“Drones.” The word conjures up visions of everything from unmanned planes used for military intelligence gathering and weapons to small vehicles with multiple propellers that look like a sophisticated toy flown by someone in their backyard. Now imagine them being used not just by video production companies, but by:
Farmers, to evaluate their land, crops, herds, etc.;
Broadcasters, for news coverage;
Utilities, to inspect their pipelines, electrical lines and other infrastructure;
Companies, for commercial/industrial imaging, 3D modeling and surveying;
MLB and NFL teams, in and around their open-air stadiums
You get the picture. Camera equipped drones or unmanned aerial vehicles (UAVs), or unmanned aircraft systems (UAS) as they are also known, are becoming increasingly common.
While recreational drones do not need any kind of license, the Federal Aviation Administration (FAA) has imposed height of operation and other restrictions on them including a requirement that recreational UAVs not be operated near people or airports. However, for non-recreational uses, it has been difficult for regulators to keep up with the rapid growth in popularity and technical advancements of UAVs. While the current regulations are viewed as challenging, the FAA is in the process of formulating new regulations that would allow for routine use of certain small UAVs. These regulations would apply to UAVs under 55 pounds conducting non-recreational operations. However, the new regulations are not final.

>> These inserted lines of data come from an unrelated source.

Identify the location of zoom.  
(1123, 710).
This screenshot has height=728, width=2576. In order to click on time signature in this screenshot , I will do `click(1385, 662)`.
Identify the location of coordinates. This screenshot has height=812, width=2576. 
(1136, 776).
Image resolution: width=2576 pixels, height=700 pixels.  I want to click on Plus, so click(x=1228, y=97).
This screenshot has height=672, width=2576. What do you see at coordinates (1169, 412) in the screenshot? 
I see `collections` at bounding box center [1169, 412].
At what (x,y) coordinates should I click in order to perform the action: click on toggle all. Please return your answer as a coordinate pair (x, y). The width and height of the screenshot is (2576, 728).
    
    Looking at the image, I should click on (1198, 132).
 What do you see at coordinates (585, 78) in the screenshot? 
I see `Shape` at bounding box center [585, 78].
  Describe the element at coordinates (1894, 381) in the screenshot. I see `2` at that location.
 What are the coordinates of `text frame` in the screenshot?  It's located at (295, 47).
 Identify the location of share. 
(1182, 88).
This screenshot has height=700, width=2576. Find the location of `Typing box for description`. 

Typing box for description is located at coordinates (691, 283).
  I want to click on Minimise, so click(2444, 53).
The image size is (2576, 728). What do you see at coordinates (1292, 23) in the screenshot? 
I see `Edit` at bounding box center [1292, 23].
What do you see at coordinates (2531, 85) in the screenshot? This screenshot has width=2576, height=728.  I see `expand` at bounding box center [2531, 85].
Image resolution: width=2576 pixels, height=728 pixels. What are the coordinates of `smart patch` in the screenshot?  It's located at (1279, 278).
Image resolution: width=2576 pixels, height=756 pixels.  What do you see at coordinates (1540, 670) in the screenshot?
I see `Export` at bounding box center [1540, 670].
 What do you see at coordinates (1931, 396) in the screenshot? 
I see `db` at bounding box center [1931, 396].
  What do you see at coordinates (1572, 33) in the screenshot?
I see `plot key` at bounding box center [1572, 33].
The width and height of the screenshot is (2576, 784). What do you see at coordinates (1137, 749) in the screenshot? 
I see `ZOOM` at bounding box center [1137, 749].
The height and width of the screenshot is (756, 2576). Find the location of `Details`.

Until the new regulations are issued, the current regulations continue to apply to commercial operators. For now, the main requirements needed to operate a UAV for a business are:
- Section 333 grant of exemption from the FAA;
- Certificate of Waiver or Authorization (COA) from the FAA;
- UAV registered with the FAA; and
- Pilot with an FAA airman certificate.
To be clear, flying only for hobby or recreational purposes does not require an FAA authorization in the form of a Section 333 grant of exemption. But, if you are flying a UAV to supplement or aid your business, even if you are not charging fees for doing so, you will need the Section 333 grant of exemption, along with requirements 2, 3 and 4 above.